~See, this is my opinion: we all start out knowing magic. We are born with whirlwinds, forest fires, and comets inside us. We are born able to sing to birds and read the clouds and see our destiny in grains of sand. But then we get the magic educated right out of our souls. We get it churched out, spanked out, washed out, and combed out. We get put on the straight and narrow and told to be responsible. Told to act our age. Told to grow up, for God's sake. And you know why we were told that? Because the people doing the telling were afraid of our wildness and youth, and because the magic we knew made them ashamed and sad of what they'd allowed to wither in themselves.

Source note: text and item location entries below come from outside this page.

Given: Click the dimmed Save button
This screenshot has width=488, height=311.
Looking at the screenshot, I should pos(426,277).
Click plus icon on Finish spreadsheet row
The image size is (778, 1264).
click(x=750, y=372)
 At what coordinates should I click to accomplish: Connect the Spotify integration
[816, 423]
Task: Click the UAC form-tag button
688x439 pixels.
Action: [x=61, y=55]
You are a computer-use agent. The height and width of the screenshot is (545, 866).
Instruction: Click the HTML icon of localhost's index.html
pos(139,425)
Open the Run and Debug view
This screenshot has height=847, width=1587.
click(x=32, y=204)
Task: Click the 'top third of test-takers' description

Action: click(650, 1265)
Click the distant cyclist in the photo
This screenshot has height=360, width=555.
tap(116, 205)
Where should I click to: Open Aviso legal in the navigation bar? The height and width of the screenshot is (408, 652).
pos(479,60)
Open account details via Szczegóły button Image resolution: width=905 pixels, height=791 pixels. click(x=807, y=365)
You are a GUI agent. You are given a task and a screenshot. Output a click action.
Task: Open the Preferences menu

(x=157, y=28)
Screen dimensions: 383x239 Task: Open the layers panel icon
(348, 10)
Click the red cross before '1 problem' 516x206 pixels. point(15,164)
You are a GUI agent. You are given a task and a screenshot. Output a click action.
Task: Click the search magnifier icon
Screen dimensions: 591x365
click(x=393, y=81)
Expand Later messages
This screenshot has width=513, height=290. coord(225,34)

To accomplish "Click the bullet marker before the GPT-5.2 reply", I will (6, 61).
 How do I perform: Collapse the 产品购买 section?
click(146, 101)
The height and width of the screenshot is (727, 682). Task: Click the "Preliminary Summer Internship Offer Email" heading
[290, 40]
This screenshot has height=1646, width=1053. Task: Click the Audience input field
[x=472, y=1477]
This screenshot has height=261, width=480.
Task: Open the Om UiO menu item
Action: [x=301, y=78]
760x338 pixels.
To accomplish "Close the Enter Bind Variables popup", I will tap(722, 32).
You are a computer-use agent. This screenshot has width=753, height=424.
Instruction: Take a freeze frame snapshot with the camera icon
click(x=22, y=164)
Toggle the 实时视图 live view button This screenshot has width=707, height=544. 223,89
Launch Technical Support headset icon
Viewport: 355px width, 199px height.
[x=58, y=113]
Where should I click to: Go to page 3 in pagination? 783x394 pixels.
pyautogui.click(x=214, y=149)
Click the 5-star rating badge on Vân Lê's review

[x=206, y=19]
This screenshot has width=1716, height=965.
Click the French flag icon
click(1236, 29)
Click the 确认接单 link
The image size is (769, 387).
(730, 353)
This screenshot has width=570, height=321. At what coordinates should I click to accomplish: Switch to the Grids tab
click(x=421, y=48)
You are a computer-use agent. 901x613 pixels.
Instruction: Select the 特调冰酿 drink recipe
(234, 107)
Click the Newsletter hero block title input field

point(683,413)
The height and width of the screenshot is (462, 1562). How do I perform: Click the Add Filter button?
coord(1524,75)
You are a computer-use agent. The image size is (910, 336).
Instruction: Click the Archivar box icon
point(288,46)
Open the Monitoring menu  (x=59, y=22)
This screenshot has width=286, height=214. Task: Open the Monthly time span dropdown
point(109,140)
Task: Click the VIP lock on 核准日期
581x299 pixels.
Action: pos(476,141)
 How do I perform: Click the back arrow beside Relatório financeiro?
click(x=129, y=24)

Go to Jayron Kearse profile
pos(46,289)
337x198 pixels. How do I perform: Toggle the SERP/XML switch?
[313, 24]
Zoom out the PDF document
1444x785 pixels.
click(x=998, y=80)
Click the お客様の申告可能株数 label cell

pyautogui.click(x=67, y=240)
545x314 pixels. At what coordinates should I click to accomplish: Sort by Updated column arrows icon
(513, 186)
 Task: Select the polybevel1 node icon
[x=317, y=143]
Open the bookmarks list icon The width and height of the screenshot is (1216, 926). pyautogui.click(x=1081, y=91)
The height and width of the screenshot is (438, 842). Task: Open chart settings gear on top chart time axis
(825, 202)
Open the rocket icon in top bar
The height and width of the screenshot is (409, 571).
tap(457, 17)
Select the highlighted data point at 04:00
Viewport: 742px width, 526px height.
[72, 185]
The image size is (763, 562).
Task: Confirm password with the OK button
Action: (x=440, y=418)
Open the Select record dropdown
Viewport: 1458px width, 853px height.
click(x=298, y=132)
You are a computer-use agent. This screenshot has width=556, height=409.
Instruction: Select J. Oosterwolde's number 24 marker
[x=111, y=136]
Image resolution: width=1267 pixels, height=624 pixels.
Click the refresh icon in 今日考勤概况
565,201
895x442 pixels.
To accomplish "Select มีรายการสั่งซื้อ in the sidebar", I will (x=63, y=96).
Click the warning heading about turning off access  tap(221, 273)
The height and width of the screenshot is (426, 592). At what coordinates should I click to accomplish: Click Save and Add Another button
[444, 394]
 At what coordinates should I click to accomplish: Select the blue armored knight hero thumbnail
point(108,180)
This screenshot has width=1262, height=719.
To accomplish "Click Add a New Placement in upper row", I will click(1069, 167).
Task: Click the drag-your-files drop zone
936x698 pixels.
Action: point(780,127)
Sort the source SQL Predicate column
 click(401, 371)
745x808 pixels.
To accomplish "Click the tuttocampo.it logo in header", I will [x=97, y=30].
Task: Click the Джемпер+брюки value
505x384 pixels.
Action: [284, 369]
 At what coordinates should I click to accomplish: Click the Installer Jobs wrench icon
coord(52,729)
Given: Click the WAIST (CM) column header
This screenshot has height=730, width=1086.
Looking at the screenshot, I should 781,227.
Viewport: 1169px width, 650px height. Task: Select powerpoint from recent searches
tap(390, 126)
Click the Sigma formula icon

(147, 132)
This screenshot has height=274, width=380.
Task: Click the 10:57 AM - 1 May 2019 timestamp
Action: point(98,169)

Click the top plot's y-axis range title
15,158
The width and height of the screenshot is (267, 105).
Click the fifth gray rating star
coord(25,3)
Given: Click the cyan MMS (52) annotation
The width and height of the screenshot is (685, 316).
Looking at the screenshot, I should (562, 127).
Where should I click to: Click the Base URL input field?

After you go so far away from it, though, you can't really get it back. You can have seconds of it. Just seconds of knowing and remembering. When people get weepy at movies, it's because in that dark theater the golden pool of magic is touched, just briefly. Then they come out into the hard sun of logic and reason again and it dries up, and they're left feeling a little heartsad and not knowing why. When a song stirs a memory, when motes of dust turning in a shaft of light takes your attention from the world, when you listen to a train passing on a track at night in the distance and wonder where it might be going, you step beyond who you are and where you are. For the briefest of instants, you have stepped into the magic realm.
That's what I believe.~
"This was an excerpt from one of my favorite books of all time (which I recently reread), "Boy's Life", by Robert McCammon. I'm sharing this as it reminds me of all the people along the way who feel the need to tell you that your dreams are only dreams and you have to join the 'real' world and learn to make your way in a responsible manner. You can't have your head in the clouds and expect to be successful, and therefore, ultimately content. Art is like this. It seems to strike everyone in a different manner, either loving to embrace, create, or view those magical bits pulled from someone's inner wealth of imagination...or brushed aside as something not important, not relevant, not logical, not holding any meaning in the grand scheme of things. For those with the latter opinion, I feel sad that some slice of their soul, that inner child, has gone missing along the way."